Thoughts on books, family, and life in one impressive package.

Book Cover Image: The Art of Fielding by Chad HarbachTitle: The Art of Fielding
Author: Chad Harbach
ISBN: 9780316126670
No. of Pages: 512
Genre: Literary Fiction

Bottom Line: A beautifully-written book that captures the nuances of baseball as well as the heartbreaking truths behind childhood dreams. You don’t necessarily have to be a baseball fan to enjoy the story, but it definitely helps.
“At Westish College, a small school on the shore of Lake Superior, baseball star Henry Skrimshander seems destined for the big leagues. Then a routine throw goes disastrously off course and the fates of five people are upended.
Henry’s life purpose is called into question. Longtime bachelor Guert Affenlight, the college’s president, has fallen unexpectedly and helplessly in love. Owen Dunne, Henry’s gay roommate and teammate, becomes swept up in a dangerous affair. Mike Schwartz, the team captain and Henry’s best friend, realizes he has guided Henry’s career at the expense of his own. And Pella Affenlight, Guert’s daughter, returns to Westish to start a new life after escaping an ill-fated marriage.
As the season counts down to its climactic final game, these five confront their deepest hopes, anxieties, and secrets, and help one another to discover their true paths.”

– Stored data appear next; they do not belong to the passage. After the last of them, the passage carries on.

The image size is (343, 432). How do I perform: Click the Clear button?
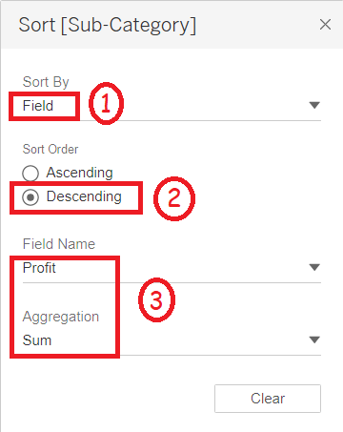click(x=268, y=399)
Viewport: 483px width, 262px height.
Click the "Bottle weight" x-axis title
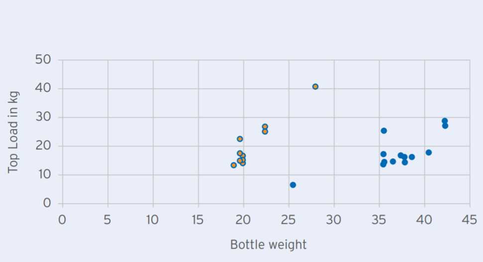(268, 245)
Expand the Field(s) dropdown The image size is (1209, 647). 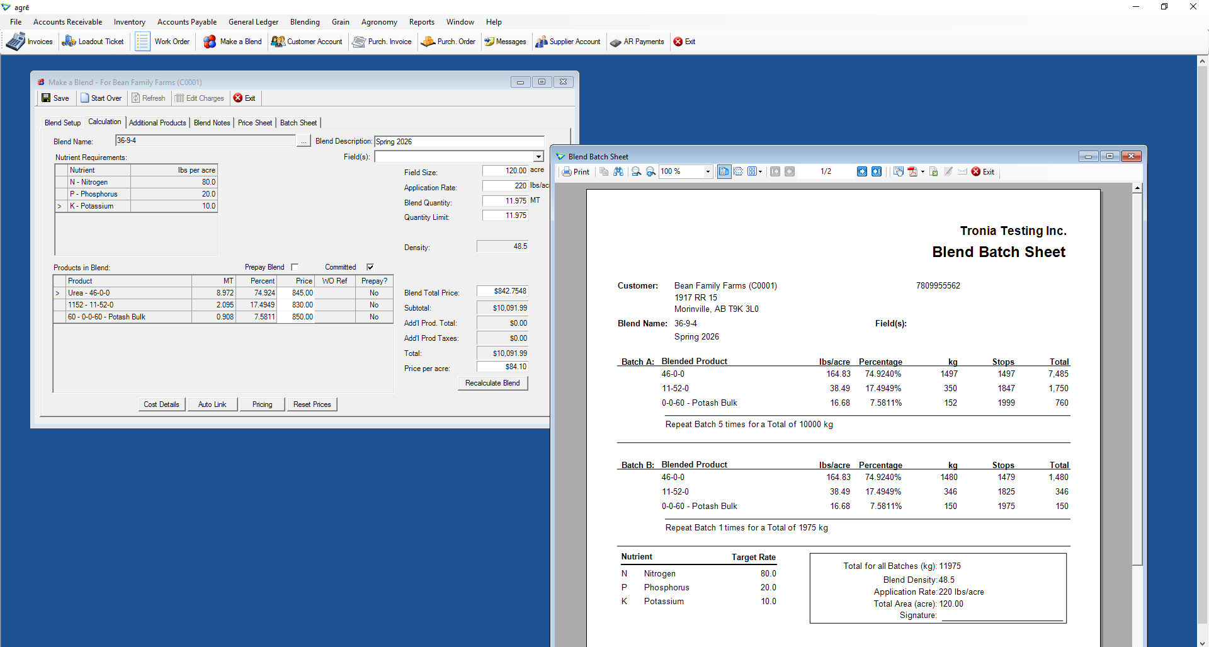[x=538, y=157]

Thoughts: College is an interesting time in one’s life. It is the quintessential crossroad for an individual – a concrete dividing line that few of life’s crossroads ever have. At the beginning, one’s life dreams are still unlimited and entirely possible. As a student creeps closer to his graduation date, those options and dreams become limited, sometimes severely, so that by the time of graduation the leap from the possible to the practicality of adulthood is a truly terrifying experience. Henry, Owen, and Mike are all at this essential crossroad and must make that leap into the unknown, abandoning long-cherished plans or miraculously enacting their wildest dreams. Yet college is not the only major crossroad in life’s journey; life is full of those proverbial forks in the road. Pella and Quert both face their own personal crossroad, not knowing which path will lead them in the direction they truly need, let alone desire. Chad Harbach’s The Art of Fielding blends the lives of each of these characters and their own travails with their individual crossroads, deftly detailing the emotional toil such decisions require and establishing strong connections between characters and reader.

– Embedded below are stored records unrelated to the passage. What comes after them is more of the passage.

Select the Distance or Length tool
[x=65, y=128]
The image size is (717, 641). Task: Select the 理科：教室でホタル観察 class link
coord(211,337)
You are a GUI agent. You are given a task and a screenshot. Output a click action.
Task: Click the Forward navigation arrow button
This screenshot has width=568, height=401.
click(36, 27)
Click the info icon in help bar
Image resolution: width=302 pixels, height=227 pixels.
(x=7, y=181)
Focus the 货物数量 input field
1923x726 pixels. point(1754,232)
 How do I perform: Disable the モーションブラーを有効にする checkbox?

Each of the main characters in The Art of Fielding is lost in some fashion, and it is not until they stop fighting the paths down which fate wants to take them where they finally find what they need. During their individual journeys, one is swept up in their mini tragedies, the dramas that surrounds them, their highs, and their unspeakable lows. Mr. Harbach masterfully recreates the same feelings within a reader, dredging up all the pain and anguish associated with growing up that a reader once felt at his or her own childhood crossroad. Remarkably, he also manages to keep the drama realistic and utterly engaging. The plot moves swiftly, but there is a depth of exposition that enables a reader to empathize with and understand each of the characters. The story never feels overly lengthy and in need of severe edits; rather each scene develops with an attention to detail that enhances rather than bores. It is the type of sweeping drama that so rarely graces the bookstores these days with its thorough descriptions, large cast of characters, and ability to capture and hold a reader’s attention throughout each one of its 500+ pages.

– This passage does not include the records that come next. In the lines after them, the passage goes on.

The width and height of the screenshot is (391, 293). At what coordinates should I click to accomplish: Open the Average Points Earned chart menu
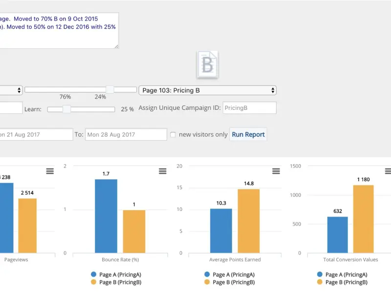tap(276, 171)
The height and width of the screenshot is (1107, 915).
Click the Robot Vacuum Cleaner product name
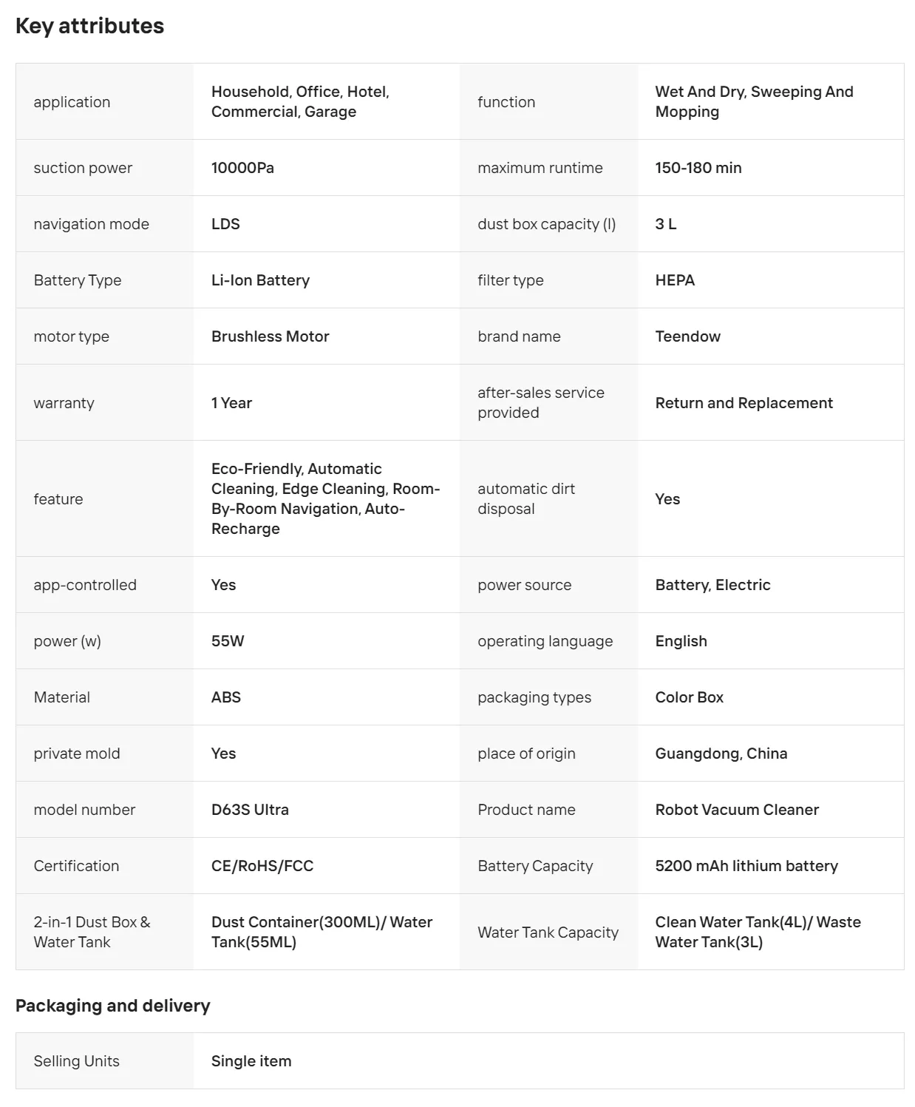(x=737, y=810)
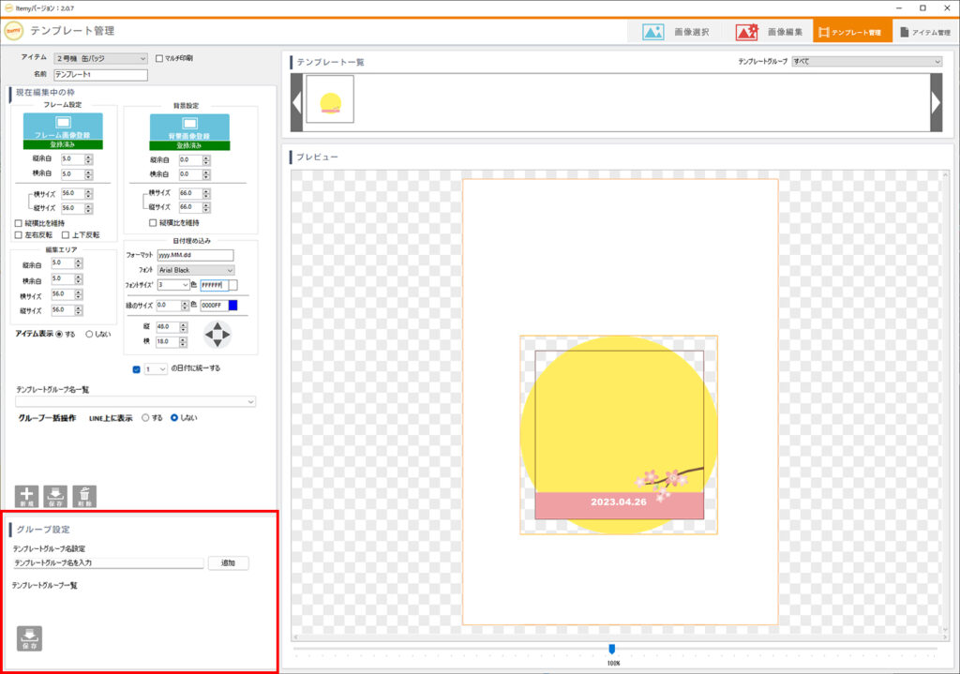Open the アイテム管理 tab
This screenshot has width=960, height=674.
tap(924, 32)
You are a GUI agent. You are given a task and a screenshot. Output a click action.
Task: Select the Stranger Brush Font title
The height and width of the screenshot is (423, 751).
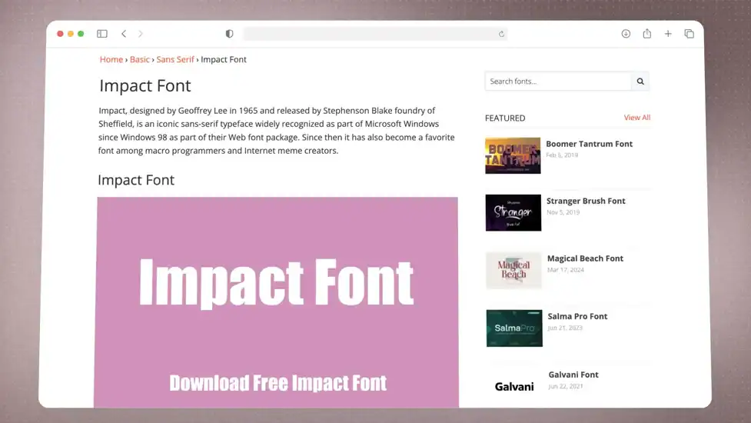tap(586, 202)
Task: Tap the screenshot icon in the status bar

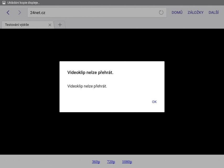Action: [4, 3]
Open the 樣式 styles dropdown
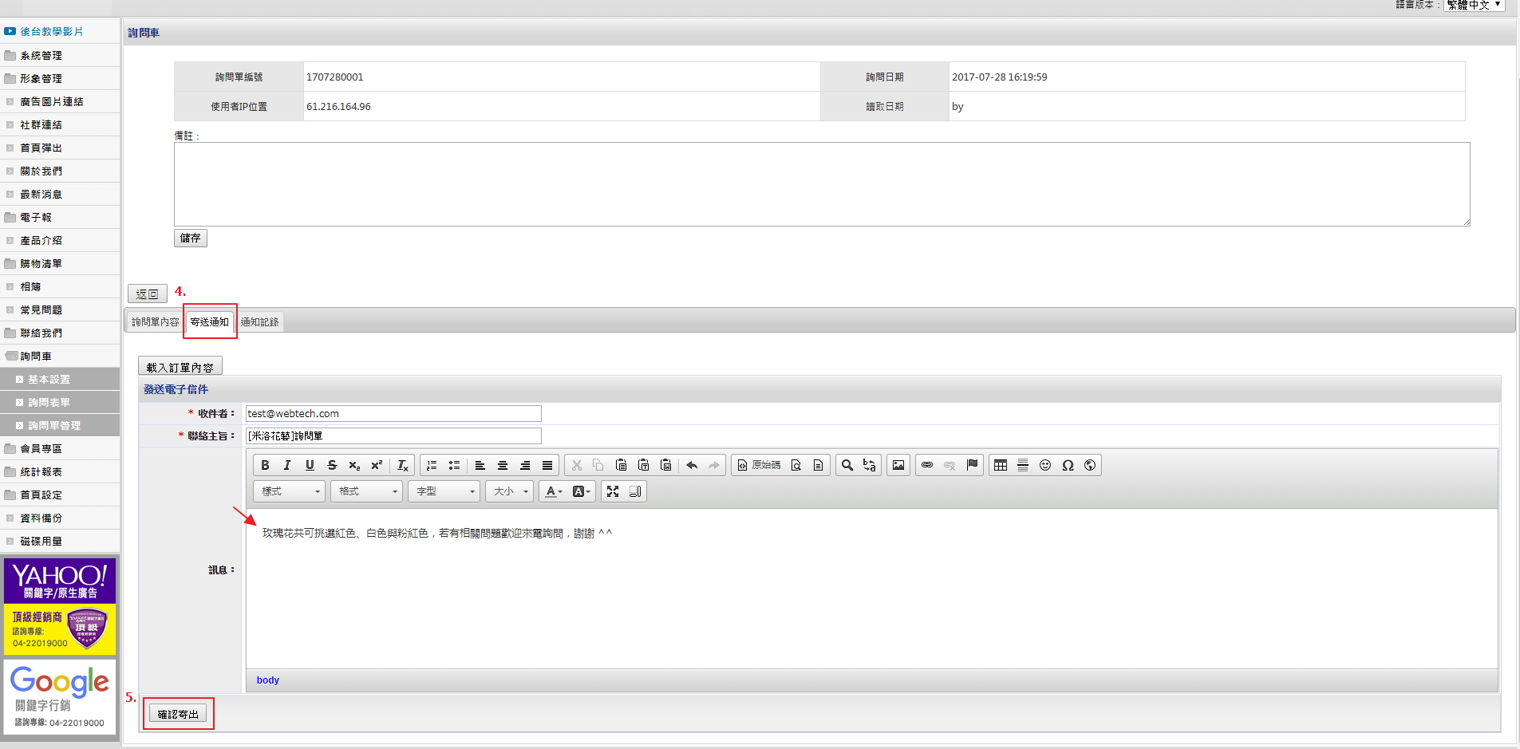The height and width of the screenshot is (749, 1520). tap(289, 491)
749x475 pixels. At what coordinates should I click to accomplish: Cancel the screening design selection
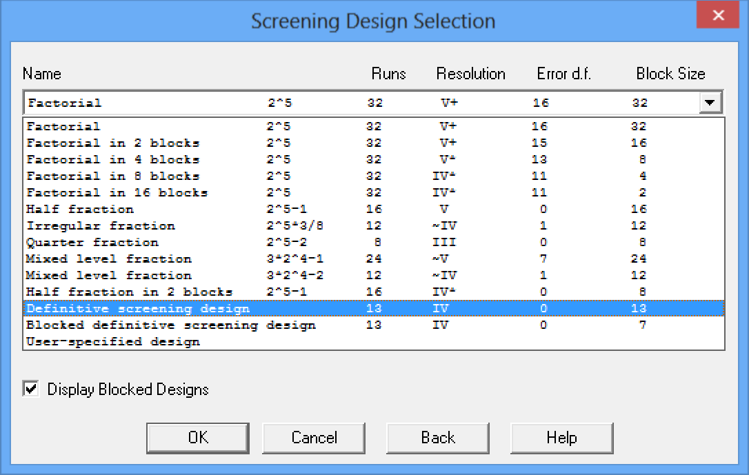pyautogui.click(x=314, y=437)
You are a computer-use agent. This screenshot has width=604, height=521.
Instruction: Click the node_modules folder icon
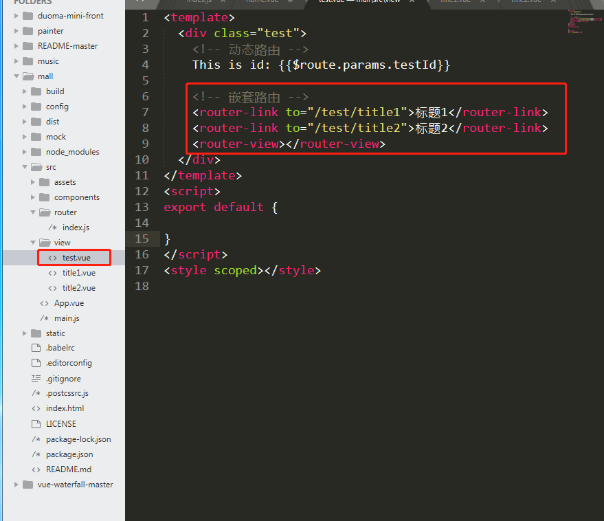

While The Art of Fielding is more than a novel about baseball, the sport does play an intricate role in the plot, and knowing something about the sport and even liking the game will prove beneficial in some of the more detailed baseball scenes. Interestingly, while much of the locker room antics – the careful pre- and post-game rituals, the superstitions, the banter, the speeches – happen in almost every sport, there are very few team sports in which one player’s mistake is obvious to player, team, and observers alike and can cost a team the entire game. Baseball is as much a team sport as it is a completely individual sport, and Henry’s struggles are uniquely associated with the game of baseball. The understanding of baseball’s dichotomy will enhance a reader’s understanding of and appreciation for Henry’s and Mike’s problems.
Baseball as a metaphor for life – it might not be the first comparison that would occur to a person, but, if one understands the finesse, the physics, the physicality, and the mental aspects of the game, it rings surprisingly true. The Art of Fielding crosses the boundary of being a baseball novel to being a novel about life that happens to occur to baseball players by subtly highlighting the similarities and the aptness of the metaphor. A reader internalizes each of the characters’ pain and suffering because one can always draw upon similar, equally difficult, and emotional experiences. Between the brutish but generous-to-a-fault Mike, delicate Henry, suave Owen, troubled Pella, and grave Quert, a reader has a myriad of experiences upon which to reflect and relate, and a reader will do just that. Mr. Harbach, with his skillful turns of phrase, makes it too easy for a reader to empathize with each of the characters, and the result is a poignant, beautifully simple novel about the pain of growing older and wiser to which everyone can relate.